* Begin Listing *

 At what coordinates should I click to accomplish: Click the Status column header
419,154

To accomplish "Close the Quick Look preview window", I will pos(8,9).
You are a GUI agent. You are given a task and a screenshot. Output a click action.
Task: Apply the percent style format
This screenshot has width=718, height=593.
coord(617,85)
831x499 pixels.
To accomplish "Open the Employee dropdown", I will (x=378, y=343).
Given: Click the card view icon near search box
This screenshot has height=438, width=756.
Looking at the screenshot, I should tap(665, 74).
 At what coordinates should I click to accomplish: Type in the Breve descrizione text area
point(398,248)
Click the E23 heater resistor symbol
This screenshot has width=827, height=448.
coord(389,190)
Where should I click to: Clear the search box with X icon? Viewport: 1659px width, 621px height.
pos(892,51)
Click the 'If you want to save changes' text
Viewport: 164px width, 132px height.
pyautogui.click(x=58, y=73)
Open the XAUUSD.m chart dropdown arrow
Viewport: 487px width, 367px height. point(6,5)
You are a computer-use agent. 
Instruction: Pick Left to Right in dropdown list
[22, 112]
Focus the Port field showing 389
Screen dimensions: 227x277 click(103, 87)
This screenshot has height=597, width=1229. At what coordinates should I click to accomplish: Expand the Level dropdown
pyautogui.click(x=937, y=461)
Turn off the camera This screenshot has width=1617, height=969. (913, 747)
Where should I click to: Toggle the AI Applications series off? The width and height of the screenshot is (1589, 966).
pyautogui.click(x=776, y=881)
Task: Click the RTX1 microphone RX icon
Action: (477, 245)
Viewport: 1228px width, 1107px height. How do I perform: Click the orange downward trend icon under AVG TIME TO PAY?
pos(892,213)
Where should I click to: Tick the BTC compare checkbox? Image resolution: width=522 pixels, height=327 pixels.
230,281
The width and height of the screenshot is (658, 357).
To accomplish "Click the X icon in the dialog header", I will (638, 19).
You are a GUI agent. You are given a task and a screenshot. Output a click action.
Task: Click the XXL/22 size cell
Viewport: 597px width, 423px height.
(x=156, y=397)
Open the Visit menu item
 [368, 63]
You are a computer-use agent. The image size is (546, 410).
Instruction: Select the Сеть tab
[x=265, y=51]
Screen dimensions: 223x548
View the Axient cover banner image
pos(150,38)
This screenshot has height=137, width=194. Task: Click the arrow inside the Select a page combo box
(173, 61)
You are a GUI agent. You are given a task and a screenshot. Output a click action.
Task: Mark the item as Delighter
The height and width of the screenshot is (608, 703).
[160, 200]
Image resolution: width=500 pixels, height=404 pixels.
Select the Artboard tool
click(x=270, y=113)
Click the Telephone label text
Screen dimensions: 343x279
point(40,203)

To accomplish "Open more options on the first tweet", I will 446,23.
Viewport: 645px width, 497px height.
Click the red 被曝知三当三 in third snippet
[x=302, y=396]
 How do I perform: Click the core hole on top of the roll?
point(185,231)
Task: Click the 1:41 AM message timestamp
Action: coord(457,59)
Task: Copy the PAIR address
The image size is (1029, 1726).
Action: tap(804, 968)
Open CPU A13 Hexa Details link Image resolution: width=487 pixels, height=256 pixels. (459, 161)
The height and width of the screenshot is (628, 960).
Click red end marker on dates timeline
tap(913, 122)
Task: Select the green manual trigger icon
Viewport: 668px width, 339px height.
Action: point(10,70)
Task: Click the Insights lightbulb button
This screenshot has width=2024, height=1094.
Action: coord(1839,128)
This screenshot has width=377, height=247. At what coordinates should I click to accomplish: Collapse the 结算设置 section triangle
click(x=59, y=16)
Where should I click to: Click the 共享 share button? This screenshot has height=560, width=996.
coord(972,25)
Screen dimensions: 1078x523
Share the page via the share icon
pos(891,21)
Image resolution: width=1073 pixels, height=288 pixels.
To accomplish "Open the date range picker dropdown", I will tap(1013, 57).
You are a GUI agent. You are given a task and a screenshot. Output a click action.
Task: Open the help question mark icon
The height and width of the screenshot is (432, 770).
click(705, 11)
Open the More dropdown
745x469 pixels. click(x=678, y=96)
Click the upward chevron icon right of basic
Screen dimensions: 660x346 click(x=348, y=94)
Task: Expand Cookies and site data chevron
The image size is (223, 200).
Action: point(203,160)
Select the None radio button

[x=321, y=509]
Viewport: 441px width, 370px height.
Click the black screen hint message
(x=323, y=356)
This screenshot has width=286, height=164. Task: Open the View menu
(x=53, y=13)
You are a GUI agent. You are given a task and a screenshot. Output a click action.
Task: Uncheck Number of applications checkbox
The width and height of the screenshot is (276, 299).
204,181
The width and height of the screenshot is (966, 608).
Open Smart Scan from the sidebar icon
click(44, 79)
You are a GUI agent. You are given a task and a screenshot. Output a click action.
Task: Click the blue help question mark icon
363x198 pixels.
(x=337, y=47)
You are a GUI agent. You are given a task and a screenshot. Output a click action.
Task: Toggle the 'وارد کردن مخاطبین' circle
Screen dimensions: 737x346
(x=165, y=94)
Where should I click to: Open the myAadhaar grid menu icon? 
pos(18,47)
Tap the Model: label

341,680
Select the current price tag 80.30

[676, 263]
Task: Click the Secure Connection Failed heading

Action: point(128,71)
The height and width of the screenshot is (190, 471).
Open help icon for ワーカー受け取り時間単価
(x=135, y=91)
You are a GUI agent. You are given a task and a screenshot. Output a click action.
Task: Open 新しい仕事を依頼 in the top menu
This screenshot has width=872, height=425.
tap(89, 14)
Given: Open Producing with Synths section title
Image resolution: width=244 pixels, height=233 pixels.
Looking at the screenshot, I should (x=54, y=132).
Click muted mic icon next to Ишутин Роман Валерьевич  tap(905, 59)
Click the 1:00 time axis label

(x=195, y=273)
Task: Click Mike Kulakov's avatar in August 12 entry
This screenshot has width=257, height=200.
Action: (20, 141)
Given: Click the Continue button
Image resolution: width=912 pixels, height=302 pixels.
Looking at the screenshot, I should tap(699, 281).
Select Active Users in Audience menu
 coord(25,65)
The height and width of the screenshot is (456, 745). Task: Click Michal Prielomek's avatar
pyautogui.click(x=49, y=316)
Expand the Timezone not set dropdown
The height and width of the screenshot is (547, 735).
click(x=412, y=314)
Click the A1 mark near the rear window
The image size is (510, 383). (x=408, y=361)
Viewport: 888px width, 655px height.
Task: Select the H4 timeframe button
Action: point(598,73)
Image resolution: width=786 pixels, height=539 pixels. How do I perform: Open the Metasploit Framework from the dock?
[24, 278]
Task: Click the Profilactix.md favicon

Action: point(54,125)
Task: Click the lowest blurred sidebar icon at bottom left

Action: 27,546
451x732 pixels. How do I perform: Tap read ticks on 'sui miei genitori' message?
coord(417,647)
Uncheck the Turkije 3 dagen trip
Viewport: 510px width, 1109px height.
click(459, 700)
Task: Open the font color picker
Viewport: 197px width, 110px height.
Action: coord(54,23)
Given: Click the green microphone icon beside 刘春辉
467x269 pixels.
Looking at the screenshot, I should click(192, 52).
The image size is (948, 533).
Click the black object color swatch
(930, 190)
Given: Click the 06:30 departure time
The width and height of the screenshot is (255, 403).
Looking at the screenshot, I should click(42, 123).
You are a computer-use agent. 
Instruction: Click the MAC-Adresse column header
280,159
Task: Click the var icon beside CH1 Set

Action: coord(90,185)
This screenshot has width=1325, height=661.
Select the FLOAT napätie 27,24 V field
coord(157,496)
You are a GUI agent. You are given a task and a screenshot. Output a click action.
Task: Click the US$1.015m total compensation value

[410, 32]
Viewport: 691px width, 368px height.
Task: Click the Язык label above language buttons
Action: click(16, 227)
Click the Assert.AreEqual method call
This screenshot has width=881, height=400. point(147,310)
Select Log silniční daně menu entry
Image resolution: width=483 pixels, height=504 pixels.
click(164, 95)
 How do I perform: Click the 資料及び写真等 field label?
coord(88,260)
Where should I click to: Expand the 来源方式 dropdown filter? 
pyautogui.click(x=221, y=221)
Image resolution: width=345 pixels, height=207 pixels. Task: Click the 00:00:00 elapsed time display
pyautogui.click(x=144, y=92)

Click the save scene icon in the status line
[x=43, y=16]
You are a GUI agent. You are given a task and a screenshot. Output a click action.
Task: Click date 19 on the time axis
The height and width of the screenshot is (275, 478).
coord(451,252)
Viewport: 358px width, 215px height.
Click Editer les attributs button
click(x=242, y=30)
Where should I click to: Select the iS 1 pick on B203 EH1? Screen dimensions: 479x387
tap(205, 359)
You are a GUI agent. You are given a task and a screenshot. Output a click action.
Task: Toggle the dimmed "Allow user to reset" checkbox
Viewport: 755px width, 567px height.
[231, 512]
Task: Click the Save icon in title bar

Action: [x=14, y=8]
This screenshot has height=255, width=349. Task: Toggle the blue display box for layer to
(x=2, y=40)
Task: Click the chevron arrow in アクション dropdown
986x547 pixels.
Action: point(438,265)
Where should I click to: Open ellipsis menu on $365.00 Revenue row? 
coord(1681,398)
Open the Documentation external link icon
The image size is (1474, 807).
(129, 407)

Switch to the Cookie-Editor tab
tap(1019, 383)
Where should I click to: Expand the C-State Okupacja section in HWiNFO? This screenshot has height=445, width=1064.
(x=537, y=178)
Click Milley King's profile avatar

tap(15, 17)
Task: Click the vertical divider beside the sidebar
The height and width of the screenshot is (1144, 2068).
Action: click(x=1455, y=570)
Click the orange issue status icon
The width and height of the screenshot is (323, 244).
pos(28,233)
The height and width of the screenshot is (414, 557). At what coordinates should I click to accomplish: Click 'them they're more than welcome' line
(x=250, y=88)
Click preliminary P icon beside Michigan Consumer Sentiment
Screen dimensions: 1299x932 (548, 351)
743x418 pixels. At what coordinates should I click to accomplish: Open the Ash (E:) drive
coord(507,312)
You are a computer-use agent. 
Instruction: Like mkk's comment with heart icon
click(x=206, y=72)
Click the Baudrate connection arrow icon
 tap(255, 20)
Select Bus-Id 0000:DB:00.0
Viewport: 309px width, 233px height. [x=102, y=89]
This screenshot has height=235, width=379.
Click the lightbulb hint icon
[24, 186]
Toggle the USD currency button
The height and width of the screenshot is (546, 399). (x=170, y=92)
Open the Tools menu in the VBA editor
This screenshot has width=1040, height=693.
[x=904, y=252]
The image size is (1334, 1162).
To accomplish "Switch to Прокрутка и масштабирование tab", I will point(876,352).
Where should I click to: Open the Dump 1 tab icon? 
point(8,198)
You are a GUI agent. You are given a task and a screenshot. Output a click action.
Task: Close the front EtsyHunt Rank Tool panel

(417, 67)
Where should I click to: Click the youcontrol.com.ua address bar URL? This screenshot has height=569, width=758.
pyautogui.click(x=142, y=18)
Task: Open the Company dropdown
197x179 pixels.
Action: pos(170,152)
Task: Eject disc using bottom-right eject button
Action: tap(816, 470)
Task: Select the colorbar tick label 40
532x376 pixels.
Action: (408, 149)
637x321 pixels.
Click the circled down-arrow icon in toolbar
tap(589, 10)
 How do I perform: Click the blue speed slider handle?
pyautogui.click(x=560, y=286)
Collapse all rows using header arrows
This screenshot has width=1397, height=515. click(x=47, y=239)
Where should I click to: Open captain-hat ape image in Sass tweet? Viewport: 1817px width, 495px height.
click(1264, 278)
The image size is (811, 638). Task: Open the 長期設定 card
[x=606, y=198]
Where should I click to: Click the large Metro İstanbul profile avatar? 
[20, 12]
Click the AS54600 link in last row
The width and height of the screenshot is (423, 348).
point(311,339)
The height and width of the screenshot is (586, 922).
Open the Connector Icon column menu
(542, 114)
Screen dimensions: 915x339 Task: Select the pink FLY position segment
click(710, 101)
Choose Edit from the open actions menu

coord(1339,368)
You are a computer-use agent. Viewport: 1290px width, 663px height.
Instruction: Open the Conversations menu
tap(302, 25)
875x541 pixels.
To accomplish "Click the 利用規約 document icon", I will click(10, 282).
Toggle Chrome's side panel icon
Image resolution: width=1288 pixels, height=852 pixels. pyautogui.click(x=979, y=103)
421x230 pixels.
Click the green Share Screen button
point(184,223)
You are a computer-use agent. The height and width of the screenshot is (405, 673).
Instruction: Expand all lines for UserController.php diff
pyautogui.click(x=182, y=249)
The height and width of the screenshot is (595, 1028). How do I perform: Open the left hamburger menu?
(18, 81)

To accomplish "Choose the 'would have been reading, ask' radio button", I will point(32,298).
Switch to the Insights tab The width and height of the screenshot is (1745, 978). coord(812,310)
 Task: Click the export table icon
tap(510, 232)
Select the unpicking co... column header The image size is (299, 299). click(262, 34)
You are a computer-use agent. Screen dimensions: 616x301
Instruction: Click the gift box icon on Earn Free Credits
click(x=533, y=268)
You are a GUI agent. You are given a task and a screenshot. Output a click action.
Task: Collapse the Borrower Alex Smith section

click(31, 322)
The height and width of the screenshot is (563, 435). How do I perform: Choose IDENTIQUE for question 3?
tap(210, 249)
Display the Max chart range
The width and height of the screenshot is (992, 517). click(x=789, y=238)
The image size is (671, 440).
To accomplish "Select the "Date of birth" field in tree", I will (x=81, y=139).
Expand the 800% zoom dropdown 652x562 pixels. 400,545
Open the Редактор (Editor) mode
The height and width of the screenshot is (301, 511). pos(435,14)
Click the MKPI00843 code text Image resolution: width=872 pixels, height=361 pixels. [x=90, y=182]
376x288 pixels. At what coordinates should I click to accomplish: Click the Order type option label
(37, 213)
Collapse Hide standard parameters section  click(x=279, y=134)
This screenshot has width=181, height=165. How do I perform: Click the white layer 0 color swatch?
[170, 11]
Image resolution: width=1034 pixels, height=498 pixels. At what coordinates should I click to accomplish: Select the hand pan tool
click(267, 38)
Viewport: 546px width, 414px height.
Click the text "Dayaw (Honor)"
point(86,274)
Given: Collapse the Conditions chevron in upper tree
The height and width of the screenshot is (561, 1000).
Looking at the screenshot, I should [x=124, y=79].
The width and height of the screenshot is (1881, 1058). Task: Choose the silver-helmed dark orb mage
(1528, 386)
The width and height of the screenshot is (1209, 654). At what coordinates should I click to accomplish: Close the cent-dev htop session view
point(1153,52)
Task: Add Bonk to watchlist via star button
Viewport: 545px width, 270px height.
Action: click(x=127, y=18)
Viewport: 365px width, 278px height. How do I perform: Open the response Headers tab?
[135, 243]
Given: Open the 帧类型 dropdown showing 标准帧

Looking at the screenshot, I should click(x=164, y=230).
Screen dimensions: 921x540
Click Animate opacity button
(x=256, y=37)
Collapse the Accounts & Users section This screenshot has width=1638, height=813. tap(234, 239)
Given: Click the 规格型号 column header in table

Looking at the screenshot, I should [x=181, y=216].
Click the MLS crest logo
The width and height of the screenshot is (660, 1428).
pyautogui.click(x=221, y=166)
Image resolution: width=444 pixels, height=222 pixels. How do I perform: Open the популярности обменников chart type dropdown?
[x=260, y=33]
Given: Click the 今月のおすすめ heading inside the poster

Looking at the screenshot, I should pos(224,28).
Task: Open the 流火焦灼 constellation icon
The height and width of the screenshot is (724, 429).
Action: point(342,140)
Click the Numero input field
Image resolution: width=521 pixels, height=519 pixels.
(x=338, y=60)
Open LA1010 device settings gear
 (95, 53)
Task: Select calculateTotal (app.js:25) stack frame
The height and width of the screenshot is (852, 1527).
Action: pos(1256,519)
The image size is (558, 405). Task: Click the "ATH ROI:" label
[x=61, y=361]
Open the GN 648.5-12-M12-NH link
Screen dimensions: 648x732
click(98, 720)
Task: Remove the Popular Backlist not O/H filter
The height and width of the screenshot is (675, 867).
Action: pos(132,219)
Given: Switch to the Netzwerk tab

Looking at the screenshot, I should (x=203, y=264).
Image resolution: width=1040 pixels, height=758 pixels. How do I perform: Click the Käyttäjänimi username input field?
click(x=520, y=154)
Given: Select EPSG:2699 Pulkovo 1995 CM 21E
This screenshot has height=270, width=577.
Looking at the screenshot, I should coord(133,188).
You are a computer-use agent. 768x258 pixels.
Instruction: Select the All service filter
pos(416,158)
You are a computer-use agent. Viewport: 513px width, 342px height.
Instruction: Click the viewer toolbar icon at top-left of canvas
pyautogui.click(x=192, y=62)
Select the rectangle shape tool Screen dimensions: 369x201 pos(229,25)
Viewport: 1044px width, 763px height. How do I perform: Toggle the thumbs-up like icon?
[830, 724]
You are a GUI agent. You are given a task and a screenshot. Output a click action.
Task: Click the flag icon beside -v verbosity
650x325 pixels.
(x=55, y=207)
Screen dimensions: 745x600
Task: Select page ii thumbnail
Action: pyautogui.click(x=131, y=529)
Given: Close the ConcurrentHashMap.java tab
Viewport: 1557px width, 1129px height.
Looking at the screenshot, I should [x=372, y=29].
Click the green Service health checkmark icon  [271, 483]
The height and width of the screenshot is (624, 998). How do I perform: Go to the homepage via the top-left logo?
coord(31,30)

* End Listing *

Reproduce verbatim the part of the records that opens with the line containing "Image resolution: width=345" and closes with the line containing "tap(205, 359)", including both of those lines.

Result below:
Image resolution: width=345 pixels, height=207 pixels. Task: Click the 00:00:00 elapsed time display
pyautogui.click(x=144, y=92)

Click the save scene icon in the status line
[x=43, y=16]
You are a GUI agent. You are given a task and a screenshot. Output a click action.
Task: Click date 19 on the time axis
The height and width of the screenshot is (275, 478).
coord(451,252)
Viewport: 358px width, 215px height.
Click Editer les attributs button
click(x=242, y=30)
Where should I click to: Select the iS 1 pick on B203 EH1? Screen dimensions: 479x387
tap(205, 359)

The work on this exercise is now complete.